**文書抜粋:**
----------------

カスタマイズの自由度が高まるiOS 18。写真のように、アイコンの色を統一することもできる(筆者撮影)

7月17日に、アップルは、次期iOSとなる「iOS 18」のパブリックベータ版の配信を開始した。パブリックベータ版は、その後、短期間でアップデートを繰り返しており、8月21日にはバージョン5まで進化した。一足先に配信される開発者向けのプレビューはバージョン7になっており、正式版の完成も近づいていることがうかがえる。

例年どおりであれば、次期iPhoneの発表にあわせて既存のモデルへの配信も始まるはずだ。iOS 18は、ホーム画面やコントロールセンターを刷新したのが大きな特徴の1つ。アイコン配置や配色の自由度が高まり、ユーザーの好みに合わせたカスタマイズが可能になっている。これは、見た目だけでなく使い勝手にも影響する。

アップル自身で開発したAIの「Apple Intelligence」も、デベロッパー向けベータ版への搭載が始まっている。AIに関する新機能は、現状、英語のみの対応のものが多いが、実は日本で購入したiPhoneでも簡単な設定変更で利用できるようになる。ここでは、そんなiOS 18のパブリックベータ版で注目しておきたい新機能を紹介していこう。

【画像で見る】アイコンの配置だけでなく配色の自由度が向上。コントロールセンターのボタンもサイズ変更やページ追加が可能に。ボイスメモは英語の文字起こし対応になった

なお、パブリックベータ版のスクリーンショットは規約で一般公開が禁止されているが、本稿では許可を得て掲載している。また、完成度が高まっているとはいえ、あくまでベータ版という位置づけのため、利用は自己責任になる。クリティカルな業務などに使用しているiPhoneはアップデートしないよう、注意しておきたい。

----------------

**小問 1:** 一覧のうち、「Given: Pick MS-DOS executable (EXE) [dos.llx]」を含む行から「The width and height of the screenshot is (469, 383).」を含む行までを、両端の行も含めて一字一句変えずに抜き出せ。

----------------

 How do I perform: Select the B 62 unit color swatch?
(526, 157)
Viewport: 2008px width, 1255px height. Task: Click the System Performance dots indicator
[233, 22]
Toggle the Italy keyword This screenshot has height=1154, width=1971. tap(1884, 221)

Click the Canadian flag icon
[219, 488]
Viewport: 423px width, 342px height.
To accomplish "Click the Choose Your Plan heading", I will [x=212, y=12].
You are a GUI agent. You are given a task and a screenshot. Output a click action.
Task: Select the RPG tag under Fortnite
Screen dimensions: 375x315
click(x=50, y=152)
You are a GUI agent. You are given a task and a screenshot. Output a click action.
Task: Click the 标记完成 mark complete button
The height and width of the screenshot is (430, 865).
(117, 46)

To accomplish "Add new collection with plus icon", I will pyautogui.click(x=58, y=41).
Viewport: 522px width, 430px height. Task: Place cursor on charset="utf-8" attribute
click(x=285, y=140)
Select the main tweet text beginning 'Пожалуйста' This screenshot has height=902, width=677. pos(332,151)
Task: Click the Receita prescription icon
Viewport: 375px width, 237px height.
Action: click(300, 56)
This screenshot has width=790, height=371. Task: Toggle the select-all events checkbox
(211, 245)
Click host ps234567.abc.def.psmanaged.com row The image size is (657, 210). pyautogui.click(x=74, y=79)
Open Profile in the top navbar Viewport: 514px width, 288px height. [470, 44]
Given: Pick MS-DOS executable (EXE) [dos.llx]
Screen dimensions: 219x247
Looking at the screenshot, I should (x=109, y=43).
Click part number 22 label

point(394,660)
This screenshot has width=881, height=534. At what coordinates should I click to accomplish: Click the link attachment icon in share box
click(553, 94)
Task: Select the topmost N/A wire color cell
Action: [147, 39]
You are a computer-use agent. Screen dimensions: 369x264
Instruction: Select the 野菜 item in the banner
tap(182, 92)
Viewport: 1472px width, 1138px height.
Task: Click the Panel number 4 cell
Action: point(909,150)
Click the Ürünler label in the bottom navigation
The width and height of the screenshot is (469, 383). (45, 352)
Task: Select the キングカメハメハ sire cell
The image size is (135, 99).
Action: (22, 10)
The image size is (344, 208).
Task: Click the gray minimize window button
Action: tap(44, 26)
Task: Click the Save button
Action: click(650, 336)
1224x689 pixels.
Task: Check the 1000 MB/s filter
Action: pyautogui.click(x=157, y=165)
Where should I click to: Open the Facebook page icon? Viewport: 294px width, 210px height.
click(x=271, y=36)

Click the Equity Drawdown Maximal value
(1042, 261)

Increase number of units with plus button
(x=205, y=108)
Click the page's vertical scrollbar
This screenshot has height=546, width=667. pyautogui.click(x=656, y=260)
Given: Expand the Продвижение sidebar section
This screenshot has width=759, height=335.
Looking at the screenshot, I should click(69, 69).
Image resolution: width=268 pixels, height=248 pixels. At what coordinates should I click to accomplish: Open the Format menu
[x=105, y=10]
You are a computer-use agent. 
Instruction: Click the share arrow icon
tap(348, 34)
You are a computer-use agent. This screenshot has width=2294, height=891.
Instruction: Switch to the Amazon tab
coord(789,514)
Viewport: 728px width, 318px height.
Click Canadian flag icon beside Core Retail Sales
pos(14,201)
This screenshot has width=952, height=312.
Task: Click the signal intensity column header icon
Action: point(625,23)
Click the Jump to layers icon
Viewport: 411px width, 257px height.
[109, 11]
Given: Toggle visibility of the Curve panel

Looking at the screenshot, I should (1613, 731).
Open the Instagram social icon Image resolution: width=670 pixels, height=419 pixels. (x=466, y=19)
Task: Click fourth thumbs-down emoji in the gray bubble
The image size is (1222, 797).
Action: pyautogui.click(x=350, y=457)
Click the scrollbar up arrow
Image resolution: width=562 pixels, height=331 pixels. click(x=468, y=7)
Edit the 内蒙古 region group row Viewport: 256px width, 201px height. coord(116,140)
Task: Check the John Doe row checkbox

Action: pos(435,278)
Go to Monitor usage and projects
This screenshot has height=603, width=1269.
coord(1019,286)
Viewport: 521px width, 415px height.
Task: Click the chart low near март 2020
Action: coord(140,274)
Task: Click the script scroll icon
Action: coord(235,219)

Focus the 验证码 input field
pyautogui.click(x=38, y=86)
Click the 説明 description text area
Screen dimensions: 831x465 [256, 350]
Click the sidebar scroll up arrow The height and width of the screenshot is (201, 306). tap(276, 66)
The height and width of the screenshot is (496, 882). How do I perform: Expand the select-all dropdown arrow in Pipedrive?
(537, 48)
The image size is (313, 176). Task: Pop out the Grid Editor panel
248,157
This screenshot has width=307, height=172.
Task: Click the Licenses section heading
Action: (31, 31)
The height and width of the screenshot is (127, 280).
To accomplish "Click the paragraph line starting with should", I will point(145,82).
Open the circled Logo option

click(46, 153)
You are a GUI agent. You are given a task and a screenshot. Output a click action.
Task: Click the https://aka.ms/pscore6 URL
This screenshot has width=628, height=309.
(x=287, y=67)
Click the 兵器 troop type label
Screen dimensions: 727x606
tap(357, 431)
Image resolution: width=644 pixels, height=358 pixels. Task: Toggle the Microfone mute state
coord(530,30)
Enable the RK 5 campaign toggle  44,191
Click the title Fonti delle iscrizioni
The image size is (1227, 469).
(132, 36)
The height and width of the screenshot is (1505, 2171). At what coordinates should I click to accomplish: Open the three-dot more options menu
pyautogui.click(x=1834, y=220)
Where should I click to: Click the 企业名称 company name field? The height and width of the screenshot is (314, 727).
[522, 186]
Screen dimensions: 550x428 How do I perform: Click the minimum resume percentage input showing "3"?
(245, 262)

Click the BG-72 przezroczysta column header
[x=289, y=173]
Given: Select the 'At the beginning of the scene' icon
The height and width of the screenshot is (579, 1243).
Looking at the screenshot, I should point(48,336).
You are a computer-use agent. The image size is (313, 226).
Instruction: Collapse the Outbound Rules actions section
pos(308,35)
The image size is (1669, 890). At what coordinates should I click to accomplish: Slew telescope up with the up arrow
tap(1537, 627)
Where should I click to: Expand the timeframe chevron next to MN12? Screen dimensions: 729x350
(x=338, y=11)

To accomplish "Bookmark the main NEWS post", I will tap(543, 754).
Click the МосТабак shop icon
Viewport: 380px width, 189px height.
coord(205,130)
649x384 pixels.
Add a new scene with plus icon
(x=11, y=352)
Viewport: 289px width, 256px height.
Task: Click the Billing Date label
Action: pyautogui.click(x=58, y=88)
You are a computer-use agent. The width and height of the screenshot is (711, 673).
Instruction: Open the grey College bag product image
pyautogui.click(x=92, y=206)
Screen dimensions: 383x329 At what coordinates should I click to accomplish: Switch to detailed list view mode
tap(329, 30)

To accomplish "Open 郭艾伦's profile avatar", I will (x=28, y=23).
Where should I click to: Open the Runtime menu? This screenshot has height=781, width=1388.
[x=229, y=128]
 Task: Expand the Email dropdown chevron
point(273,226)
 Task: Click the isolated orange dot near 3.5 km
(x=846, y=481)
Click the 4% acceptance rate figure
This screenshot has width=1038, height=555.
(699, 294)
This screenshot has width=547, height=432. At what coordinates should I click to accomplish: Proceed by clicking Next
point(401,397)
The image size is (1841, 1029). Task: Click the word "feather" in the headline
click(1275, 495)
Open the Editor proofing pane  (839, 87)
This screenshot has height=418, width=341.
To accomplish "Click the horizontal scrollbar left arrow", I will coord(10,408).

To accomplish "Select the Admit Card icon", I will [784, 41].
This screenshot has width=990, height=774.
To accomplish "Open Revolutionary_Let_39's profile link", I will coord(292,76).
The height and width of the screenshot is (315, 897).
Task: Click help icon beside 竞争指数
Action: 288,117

----------------

**小問 2:** iOS 18の記事の続きを、最後の文の後から書き継げ。

**記述解答 1:**
Given: Pick MS-DOS executable (EXE) [dos.llx]
Screen dimensions: 219x247
Looking at the screenshot, I should (x=109, y=43).
Click part number 22 label

point(394,660)
This screenshot has width=881, height=534. At what coordinates should I click to accomplish: Click the link attachment icon in share box
click(553, 94)
Task: Select the topmost N/A wire color cell
Action: [147, 39]
You are a computer-use agent. Screen dimensions: 369x264
Instruction: Select the 野菜 item in the banner
tap(182, 92)
Viewport: 1472px width, 1138px height.
Task: Click the Panel number 4 cell
Action: point(909,150)
Click the Ürünler label in the bottom navigation
The width and height of the screenshot is (469, 383). (45, 352)

**記述解答 2:**
見た目をガラッと変えられるホーム画面

見た目的にもっとも変化が大きいのは、ホーム画面だ。これまでのiOSはデザインの変更やウィジェットの導入はあったものの、基本的にアプリのアイコンが左上から自動で並ぶスタイルを採用していた。アイコンの数が足りないと、画面の下が空いてしまうといったこともある。

iOS 18では、まずこの自動整列が廃止され、利用者がアプリのアイコンやウィジェットを自由に配置できるようになった。これによって、人物写真を壁紙にしていた場合、その周囲を取り囲むように配置したり、画面下側だけにアイコンを置いて片手操作でタップしやすいようにしたりといったことが可能になる。

特に画面サイズが大きいPlusやMAXが端末名につくiPhoneの場合、片手で持つと、画面上部に親指が届きづらくなる。このような端末では、アプリのアイコンを下半分に寄せるように配置するといいだろう。これまではウィジェットを画面上部に置くことで似たようなことはできたが、こうした工夫をしなくても済むようになったと言えるだろう。


アイコンのカラーはスライダーで調整可能。自動整列もなくなり、配置の柔軟性も高くなっている(筆者撮影)

アイコンの配置だけでなく、配色にも自由度が増している。アプリを長押ししてからドラッグで少し位置をズラし、アイコンがブルブル震えている状態で画面左上に表示された「編集」ボタンをタップし、「カスタマイズ」を選ぶと、アイコンサイズやカラーを変更できる。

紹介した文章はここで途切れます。